Pois o Primavera também é isso: uma vitrine para bandas que irão acontecer. Um festival que te surpreende, enfim.

Sun O))) – Imagine-se num sonho de David Lynch com a trilha sonora do inferno. Experiência mais perturbadora do Primavera Sound, a Sun O))) estuda os limites da música. Sua sinfonia apocalíptica é propositalmente incômoda e carrega uma aura medieval que ultrapassa o risco do brega para se tornar sensorial (no show, era impossível ficar o tempo todo de ouvidos destampados e mesmo assim alguns entraram em um transe impressionante).

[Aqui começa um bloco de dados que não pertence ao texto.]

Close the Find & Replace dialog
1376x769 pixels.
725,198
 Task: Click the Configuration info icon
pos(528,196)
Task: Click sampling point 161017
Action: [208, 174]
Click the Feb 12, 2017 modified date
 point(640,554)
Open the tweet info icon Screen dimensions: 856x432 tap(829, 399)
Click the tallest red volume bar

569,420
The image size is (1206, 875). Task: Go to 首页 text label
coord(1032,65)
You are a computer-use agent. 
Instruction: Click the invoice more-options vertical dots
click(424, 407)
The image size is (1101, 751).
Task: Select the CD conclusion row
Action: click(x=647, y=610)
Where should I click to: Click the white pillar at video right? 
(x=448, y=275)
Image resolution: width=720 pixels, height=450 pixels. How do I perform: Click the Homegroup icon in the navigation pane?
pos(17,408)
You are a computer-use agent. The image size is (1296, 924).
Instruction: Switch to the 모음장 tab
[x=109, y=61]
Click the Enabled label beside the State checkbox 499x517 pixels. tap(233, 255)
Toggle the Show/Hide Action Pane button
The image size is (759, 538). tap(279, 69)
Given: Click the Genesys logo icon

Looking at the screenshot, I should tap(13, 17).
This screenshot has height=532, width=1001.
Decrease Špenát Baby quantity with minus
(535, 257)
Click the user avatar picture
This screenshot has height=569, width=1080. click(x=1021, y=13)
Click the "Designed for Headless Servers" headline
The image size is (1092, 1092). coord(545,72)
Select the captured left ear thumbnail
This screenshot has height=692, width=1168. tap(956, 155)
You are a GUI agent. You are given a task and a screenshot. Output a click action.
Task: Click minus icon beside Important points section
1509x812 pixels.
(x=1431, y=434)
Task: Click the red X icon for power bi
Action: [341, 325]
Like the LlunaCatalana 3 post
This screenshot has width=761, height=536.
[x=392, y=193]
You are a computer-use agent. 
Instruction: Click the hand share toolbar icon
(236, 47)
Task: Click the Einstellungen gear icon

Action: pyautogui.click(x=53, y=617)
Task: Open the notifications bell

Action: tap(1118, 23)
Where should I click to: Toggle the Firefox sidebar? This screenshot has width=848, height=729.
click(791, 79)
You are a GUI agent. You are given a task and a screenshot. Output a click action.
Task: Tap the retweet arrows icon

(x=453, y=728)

Viet Cong – União de membros das bandas norte-americanas Women e Monty Muro, é um grupo que dá vida nova ao pós-punk. E faz isso com gana, distorções intermitentes e o carisma errático de um vocalista insano, levemente desafinado (e isso não é uma crítica ruim dentro deste contexto particular). Lançaram o primeiro disco, homônimo, neste ano.
Foxygen – “São uns piás doidões e hipsters”, diriam os desavisados. São sim. Mas, se no que já produziram até agora ainda estão longe de referências diretas como T. Rex e Velvet Underground, no palco são capazes de muita coisa. É uma banda urbana – as backing vocals são como garotas que vão ao James Bar e exageram na saquerinha –, conectada e deliciosamente exagerada. São do Canadá e têm três discos.
Cheatahs – Deveria ser proibido citar o shoegaze na mesma presença de Ride, mas a Cheatahs tem algo a ser explorado. Com uma releitura própria do gênero em três EPs e um álbum homônimo lançado ano passado , a banda ganhou espaço no underground britânico e vem colhendo boas críticas. Ao vivo, soam como uma viagem noturna e veloz numa noite fresca.
American Football – Espécie de emo sinfônico, que de repente se converte em slowcore, a banda é eficiente em capturar de forma confessional a angústia dos momentos que retrata. Ao vivo, as sutilezas e os matizes sonoros ganham em amplitude. O grupo foi formado em 1997 (era um trio), acabou em 2000 e retornou ano passado, para uma série de turnês. Têm um disco e um EP no currículo, ambos homônimos.